# JD 826 Age Identification without Serial Tag (Have Engine SER Stamp)



## MenoldJD826 (Dec 29, 2021)

So I know I have a 'later model' JD 826 based on engine serial number stamping instead of a tag, the lubrication joints, and the taller style of snow exit chute. (There are probably many other characteristics, those are just what I can think of off the top of my head). I have shown the engine serial number. Can anyone date range it based on this? Thanks!


----------



## Oneacer (Jan 3, 2011)

8HP 1977 ?


----------



## Oneacer (Jan 3, 2011)

Why do you need the exact year? is something broke?


----------



## oneboltshort (Dec 16, 2019)

The 826 wasn't made until '79.
Given the "tall chute" reference would put it most likely 1987 model.
If all original engine was made Friday June 26, 1987.


----------



## MenoldJD826 (Dec 29, 2021)

Forgot to include: Engine Code "HM80-155317M" Engine SER "7177D"

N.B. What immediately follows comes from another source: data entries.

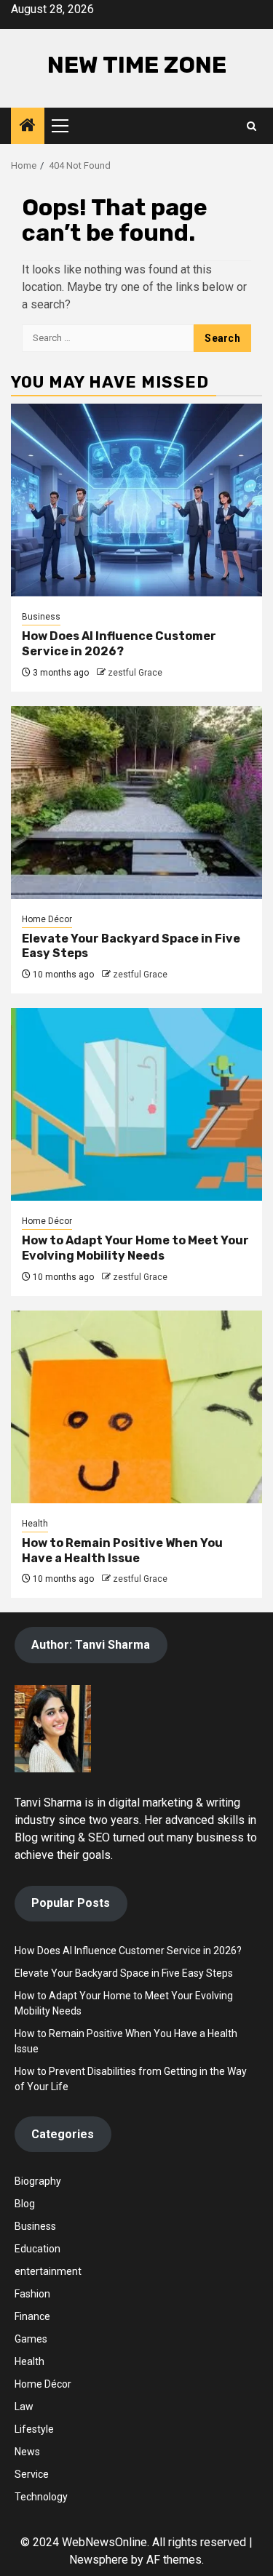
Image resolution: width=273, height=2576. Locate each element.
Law (24, 2406)
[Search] (251, 126)
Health (35, 1524)
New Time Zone (136, 65)
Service (32, 2474)
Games (31, 2339)
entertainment (48, 2271)
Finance (32, 2316)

As for reasons- the machine is in good working condition though I'm trying to plan for future issues. I will say the reverse gear is very slow/weak and I have to hold the lever back with pressure or it will not reverse at all. No issues with forward drive gears.


----------



## oneboltshort (Dec 16, 2019)

Reverse is not a lock back, it requires selector R lever to be held and handle engaged


----------



## MenoldJD826 (Dec 29, 2021)

oneboltshort said:


> Reverse is not a lock back, it requires to be held


Thanks for clearing that up for me!


----------



## Pauleastend63 (Nov 23, 2020)

oneboltshort said:


> Reverse is not a lock back, it requires to be held


Exactly......same with my Murry built JD TRS27......has to be held in reverse.....there are no "lock" cutouts.


----------



## MenoldJD826 (Dec 29, 2021)

Ok I finally came across a picture I had the seller send me last year of the serial tag. Some previous owner had painted over it. He then tried to use some cleaning agent which actually made it completely illegible by the time I bought it. Anyway, I found the earlier photo where I can make out most of the tag. M00826X5771 is what I can read. Thank you to @oneboltshort for posting the serial range by year breakdowns. From that I can tell mine was built in 1988 with an engine built the year previous. Still don't know whether this was an Ariens or Deere built machine. Anyway- Thanks everyone!


----------



## farmer52 (Dec 27, 2020)

The serial number is not complete, there should be six (6) digits after the X. However, the model year is 1988 (M00826X575001-595000). See attached PDF.
I think this vintage was Deere built.


----------



## Ziggy65 (Jan 18, 2020)

That is a John Deere built machine.


----------



## GoBlowSnow (Sep 4, 2015)

Deere built.


----------



## Nick Amb (Feb 10, 2019)

My tag is completely black. It was 90% and I tried to clean it up. It also has a new briggs motor. Did they Stamp the frame anywhere? 
Short chute
Black handlebars thinking 85 or 86.


----------